• EXERCISE TASK:
Copy the records verbatim, starting at the line containing "This screenshot has width=1080, height=645." and ending after the line containing "Looking at the screenshot, I should tap(1649, 131).".

((

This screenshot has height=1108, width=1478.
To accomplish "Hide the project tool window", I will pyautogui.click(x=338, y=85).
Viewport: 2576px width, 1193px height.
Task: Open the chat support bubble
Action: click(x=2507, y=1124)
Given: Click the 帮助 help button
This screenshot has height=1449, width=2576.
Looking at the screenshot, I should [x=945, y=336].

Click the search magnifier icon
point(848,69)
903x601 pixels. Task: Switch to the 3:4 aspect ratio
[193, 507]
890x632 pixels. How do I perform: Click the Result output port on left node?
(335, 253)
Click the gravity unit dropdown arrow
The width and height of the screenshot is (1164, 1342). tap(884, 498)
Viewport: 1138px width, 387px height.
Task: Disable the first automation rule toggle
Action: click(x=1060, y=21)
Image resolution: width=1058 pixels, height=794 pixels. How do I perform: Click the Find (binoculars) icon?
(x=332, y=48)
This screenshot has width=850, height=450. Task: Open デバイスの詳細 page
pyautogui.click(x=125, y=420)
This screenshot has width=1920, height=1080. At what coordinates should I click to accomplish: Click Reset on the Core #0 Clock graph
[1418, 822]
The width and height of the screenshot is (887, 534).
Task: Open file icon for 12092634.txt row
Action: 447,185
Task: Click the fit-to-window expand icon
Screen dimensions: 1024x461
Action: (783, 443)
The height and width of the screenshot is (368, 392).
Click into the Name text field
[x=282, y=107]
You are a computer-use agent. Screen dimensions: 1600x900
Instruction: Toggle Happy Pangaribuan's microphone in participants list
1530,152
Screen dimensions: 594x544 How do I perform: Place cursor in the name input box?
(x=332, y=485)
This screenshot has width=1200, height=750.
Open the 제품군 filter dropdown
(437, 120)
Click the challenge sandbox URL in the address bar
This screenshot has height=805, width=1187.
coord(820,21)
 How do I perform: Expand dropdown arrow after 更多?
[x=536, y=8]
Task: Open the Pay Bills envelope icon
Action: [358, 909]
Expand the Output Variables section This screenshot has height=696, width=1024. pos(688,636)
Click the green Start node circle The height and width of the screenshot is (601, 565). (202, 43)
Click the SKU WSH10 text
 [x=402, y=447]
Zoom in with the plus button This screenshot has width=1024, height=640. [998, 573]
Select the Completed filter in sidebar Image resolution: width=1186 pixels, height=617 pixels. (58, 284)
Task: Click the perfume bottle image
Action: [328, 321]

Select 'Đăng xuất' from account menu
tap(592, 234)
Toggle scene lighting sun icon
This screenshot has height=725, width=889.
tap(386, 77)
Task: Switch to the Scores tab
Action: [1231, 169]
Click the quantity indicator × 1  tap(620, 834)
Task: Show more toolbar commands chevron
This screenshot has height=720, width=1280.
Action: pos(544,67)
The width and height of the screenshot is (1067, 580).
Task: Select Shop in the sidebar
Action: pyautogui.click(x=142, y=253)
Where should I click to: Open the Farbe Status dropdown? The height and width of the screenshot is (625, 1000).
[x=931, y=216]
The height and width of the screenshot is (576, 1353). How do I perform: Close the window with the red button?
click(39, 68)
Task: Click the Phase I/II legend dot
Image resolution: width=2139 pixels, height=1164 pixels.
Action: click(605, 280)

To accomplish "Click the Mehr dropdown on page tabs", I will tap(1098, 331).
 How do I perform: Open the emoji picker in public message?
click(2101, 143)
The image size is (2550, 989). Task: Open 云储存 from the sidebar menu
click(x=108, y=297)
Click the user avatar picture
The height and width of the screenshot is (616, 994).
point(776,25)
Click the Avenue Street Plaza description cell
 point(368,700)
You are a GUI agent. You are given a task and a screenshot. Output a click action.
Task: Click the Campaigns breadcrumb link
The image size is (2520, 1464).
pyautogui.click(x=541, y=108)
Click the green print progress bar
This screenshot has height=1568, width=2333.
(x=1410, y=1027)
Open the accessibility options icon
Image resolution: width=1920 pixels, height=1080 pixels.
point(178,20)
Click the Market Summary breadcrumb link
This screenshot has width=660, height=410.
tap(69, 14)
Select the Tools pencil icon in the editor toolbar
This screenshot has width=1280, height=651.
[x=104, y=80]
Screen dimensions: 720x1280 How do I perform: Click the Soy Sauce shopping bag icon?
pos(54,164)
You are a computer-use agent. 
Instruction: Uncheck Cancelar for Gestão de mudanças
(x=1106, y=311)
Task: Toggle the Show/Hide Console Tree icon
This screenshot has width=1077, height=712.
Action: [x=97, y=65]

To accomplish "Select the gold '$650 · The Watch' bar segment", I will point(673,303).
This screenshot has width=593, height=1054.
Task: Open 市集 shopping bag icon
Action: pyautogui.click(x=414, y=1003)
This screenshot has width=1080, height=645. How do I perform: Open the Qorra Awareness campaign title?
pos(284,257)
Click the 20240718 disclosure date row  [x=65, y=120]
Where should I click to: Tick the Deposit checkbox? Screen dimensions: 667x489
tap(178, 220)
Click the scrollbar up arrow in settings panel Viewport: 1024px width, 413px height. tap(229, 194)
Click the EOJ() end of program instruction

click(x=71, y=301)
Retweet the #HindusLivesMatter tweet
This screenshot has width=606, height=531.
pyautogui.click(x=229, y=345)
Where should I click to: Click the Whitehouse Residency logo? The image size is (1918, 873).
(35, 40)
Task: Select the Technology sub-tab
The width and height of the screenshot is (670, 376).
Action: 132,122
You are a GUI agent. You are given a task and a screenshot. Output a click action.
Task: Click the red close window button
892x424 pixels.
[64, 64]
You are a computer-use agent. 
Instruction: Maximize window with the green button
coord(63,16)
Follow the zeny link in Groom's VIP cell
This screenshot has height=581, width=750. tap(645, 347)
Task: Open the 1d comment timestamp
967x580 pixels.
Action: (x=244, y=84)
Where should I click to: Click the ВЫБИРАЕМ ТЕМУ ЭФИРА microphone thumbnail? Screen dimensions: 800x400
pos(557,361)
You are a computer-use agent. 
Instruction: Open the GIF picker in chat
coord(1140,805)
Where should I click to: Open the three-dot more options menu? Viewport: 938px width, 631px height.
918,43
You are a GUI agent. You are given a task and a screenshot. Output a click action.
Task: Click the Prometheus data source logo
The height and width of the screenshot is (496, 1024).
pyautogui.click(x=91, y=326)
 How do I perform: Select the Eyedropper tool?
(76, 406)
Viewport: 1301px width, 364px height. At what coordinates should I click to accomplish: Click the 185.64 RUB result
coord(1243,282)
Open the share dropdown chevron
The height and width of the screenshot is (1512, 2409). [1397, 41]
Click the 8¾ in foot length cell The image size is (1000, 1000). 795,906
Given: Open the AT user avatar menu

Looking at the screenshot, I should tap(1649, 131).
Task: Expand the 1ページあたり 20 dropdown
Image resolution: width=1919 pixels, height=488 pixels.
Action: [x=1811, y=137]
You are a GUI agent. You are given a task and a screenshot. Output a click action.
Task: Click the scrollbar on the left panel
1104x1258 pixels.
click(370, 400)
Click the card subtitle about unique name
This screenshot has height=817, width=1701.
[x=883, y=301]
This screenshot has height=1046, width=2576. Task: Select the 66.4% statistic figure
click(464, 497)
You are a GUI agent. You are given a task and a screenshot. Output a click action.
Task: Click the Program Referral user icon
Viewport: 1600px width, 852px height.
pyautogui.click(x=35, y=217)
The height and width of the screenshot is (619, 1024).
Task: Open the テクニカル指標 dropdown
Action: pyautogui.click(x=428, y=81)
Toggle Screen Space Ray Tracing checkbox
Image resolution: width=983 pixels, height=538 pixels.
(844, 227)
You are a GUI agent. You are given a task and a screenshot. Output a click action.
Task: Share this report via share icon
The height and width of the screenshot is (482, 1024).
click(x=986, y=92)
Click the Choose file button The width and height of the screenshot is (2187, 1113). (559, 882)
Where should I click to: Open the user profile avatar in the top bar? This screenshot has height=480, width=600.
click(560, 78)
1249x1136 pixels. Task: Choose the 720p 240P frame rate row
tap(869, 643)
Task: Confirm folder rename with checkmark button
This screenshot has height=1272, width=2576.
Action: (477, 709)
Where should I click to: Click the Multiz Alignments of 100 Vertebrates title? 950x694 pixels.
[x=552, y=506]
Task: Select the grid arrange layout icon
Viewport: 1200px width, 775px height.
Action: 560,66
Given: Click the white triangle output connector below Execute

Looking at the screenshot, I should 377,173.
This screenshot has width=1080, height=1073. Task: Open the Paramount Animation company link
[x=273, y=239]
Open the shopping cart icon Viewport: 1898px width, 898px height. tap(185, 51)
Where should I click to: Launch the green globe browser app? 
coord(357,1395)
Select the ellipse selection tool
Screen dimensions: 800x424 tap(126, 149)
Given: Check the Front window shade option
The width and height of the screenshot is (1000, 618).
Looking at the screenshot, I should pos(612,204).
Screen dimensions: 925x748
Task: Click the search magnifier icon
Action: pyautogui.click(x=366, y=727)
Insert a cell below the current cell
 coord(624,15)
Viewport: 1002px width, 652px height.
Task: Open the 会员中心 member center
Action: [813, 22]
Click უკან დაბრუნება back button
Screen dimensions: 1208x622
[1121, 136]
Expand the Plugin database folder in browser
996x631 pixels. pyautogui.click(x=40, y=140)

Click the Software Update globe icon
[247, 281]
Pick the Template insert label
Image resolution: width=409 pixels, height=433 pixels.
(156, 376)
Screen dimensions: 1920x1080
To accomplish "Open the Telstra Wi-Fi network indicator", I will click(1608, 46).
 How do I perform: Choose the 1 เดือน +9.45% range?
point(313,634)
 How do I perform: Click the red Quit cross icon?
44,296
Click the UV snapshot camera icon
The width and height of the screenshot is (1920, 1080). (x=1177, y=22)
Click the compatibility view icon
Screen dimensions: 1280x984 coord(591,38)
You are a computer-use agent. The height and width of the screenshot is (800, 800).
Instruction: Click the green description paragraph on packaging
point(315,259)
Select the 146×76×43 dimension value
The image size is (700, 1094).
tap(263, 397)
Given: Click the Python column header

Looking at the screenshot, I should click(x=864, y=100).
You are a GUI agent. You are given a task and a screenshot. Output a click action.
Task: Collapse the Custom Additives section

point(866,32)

))

• OUTPUT FOR THIS EXERCISE:
This screenshot has width=1080, height=645. How do I perform: Open the Qorra Awareness campaign title?
pos(284,257)
Click the 20240718 disclosure date row  [x=65, y=120]
Where should I click to: Tick the Deposit checkbox? Screen dimensions: 667x489
tap(178, 220)
Click the scrollbar up arrow in settings panel Viewport: 1024px width, 413px height. tap(229, 194)
Click the EOJ() end of program instruction

click(x=71, y=301)
Retweet the #HindusLivesMatter tweet
This screenshot has width=606, height=531.
pyautogui.click(x=229, y=345)
Where should I click to: Click the Whitehouse Residency logo? The image size is (1918, 873).
(35, 40)
Task: Select the Technology sub-tab
The width and height of the screenshot is (670, 376).
Action: 132,122
You are a GUI agent. You are given a task and a screenshot. Output a click action.
Task: Click the red close window button
892x424 pixels.
[64, 64]
You are a computer-use agent. 
Instruction: Maximize window with the green button
coord(63,16)
Follow the zeny link in Groom's VIP cell
This screenshot has height=581, width=750. tap(645, 347)
Task: Open the 1d comment timestamp
967x580 pixels.
Action: (x=244, y=84)
Where should I click to: Click the ВЫБИРАЕМ ТЕМУ ЭФИРА microphone thumbnail? Screen dimensions: 800x400
pos(557,361)
You are a computer-use agent. 
Instruction: Open the GIF picker in chat
coord(1140,805)
Where should I click to: Open the three-dot more options menu? Viewport: 938px width, 631px height.
918,43
You are a GUI agent. You are given a task and a screenshot. Output a click action.
Task: Click the Prometheus data source logo
The height and width of the screenshot is (496, 1024).
pyautogui.click(x=91, y=326)
 How do I perform: Select the Eyedropper tool?
(76, 406)
Viewport: 1301px width, 364px height. At what coordinates should I click to accomplish: Click the 185.64 RUB result
coord(1243,282)
Open the share dropdown chevron
The height and width of the screenshot is (1512, 2409). [1397, 41]
Click the 8¾ in foot length cell The image size is (1000, 1000). 795,906
Given: Open the AT user avatar menu

Looking at the screenshot, I should tap(1649, 131).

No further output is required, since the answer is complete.